The impact of one
During Fringe, you don’t always know what you’re getting yourself into. You assume that the shows will be scrappy, thrown-together affairs, even if well-done thrown together affairs. You are surprised when a show seems polished. You’re even more surprised when a show not only seems polished in the performative sense, but also has decent production values.
That is not to say that the Fringe is not quality theater. It’s just that it’s…a grab bag. Some of the best, most raw and interesting shows I’ve ever seen have been at Fringe, just as some of the worst have also grown in the fertile soil on the edges of “legit” theater.
The Fringe offers a home for the experimental, for the upstart, for the “we’re just trying this out,” for the “Can I get away with this?” Fringe is a place where anything goes as long as you follow the giant book of guidelines.
Thinking back on the shows I’ve seen this year, I realized that the theater I found the most compelling over the past twelve months had these things in common: They were all Fringe shows with a main cast of one. Very little set and few props, if any. And the courageous sharing of personal stories that were enormously compelling, if not always flattering.
In “First Year Queer,” Lyssa Sparrow shared her experiences coming out as bisexual and polyamorous, and a few guests talked about their experiences with lifestyles that aren’t often publicly discussed. Eye-opening and surprising, it made inroads to normalize subcultures that are often fetishized by the mainstream, and brought both humor and sensitivity to these discussions, even offering a safe place for survivors of sexual abuse during segments of the show that might have been hard for some to watch.
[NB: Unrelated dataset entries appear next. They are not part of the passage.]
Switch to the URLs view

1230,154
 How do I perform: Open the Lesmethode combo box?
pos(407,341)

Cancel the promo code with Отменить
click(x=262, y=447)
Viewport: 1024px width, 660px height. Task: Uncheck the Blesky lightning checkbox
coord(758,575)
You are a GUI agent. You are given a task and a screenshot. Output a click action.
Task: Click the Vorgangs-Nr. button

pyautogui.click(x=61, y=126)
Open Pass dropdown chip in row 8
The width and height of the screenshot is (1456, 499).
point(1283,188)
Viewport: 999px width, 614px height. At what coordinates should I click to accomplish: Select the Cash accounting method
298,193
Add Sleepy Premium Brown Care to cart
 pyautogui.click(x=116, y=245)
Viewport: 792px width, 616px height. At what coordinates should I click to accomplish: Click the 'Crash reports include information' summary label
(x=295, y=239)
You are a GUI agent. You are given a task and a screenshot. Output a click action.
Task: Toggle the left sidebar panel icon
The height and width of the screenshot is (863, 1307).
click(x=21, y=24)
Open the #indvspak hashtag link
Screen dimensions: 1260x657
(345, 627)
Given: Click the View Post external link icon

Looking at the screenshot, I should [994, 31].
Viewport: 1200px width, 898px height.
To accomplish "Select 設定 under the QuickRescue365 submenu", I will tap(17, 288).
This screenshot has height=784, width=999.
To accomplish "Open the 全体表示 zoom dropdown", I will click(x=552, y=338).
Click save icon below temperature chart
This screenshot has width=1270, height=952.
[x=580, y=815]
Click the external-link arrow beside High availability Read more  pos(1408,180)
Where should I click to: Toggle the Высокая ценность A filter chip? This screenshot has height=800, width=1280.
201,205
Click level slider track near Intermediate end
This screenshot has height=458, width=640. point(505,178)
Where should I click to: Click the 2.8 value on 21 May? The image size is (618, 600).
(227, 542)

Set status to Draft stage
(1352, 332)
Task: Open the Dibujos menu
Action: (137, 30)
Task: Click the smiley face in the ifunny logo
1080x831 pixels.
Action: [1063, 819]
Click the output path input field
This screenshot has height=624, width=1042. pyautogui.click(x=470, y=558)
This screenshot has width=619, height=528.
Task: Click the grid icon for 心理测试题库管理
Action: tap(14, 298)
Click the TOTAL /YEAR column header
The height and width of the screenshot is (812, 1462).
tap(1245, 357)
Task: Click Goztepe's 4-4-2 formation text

“Fuck the 90s” related Mame Pelletier’s stories of losing three very close family members during her tumultuous post-high school years in the aforementioned decade. While telling her story, Mame created a safe environment for others to grieve as well, and incorporated 90s song breaks by a live trio, that gave the audience just a little bit of breathing room. In one of my favorite parts of the show, Mame brought up an audience member to interview, and drew out the woman’s own story of loss in the most gentle manner possible. It could have been any of us up there surprised to be sharing our story with a room full of strangers, and the whole audience breathed carefully together as one fragile being.
Masterful presenter David Mann created a funny, yet soul-bearing show about his quest to find the “Best of All Possible Worlds” through juggling family life and work and acting, starting with the early years of his marriage through the beginning of his divorce. A well-crafted work with heart, his production contained equal appeal for those trying to make ends meet as an artist, as well as anyone who has slaved away their life in corporate America. At the end, when David talked about sleeping on the floor of his bathroom, and curled up on the imaginary set to rest, I sighed for the almost impossible task we have as artists to balance our art with our lives and our need to make a living.
While Jen Maren’s experience of being humiliated when her mother took her on the Sally Jesse Raphael Show to find her a date to the prom may have been fairly unique, the universality of having a difficult relationship with one’s parents was not. “Live From New York: He’s a Prom Date!” took a stroll down memory lane to that time in our lives when everyone is trying to figure out who we are and how we fit into the world, while our parents thwart our every step forward. While the show never directly discussed Jen’s mother’s illness, only touching on it subtly, the production became all the more poignant because of it.
And out-of-towner Penny Sterling (“A Spy in the House of Men: A One Woman Show With Balls”) shared both humorous and more serious anecdotes about transitioning from man to woman later in life. One story in particular, about an encounter with a man who assaulted and berated her in a gas station while she drove her daughter to college, stuck with me. That it took this incident, where Penny was objectified, and treated with the same misogyny that almost all women have experienced in life, for her daughter to begin to accept her as a woman. I find it even more beautiful that Penny came through it with the belief that there is a gift in everything that happens to us, good or bad.
Though I am not queer or trans, have not experienced the same depth of losing so many close family members in a short period of time, have not had kids, nor have I been married nor divorced, nor has my mother humiliated me on national television, these stories all resonated with me in a much deeper way than the usual scripted fourth-wall productions I saw. Maybe because they felt less like performances, and more like intimate conversations, where someone was entrusting me with their deepest secrets. While it is always brave to share one’s story, putting yourself and that story on stage, in front of others, takes real courage. But those who do choose to share their own stories in this way know that the reward of real human connection, being seen in our truth, outweighs the risk of direct judgement every time.
I empathized with all of these people whose lives have been vastly different than my own and found myself fully immersed in their unique life experiences and identifying with the emotional core of each story. Not only that, but some of these stories made me feel safe enough to broach conversations I otherwise might not have been brave enough to initiate. I wanted to hug each one of these performers and say “Thank you for sharing your story with us. Your courage has inspired and will inspire others to do the same.”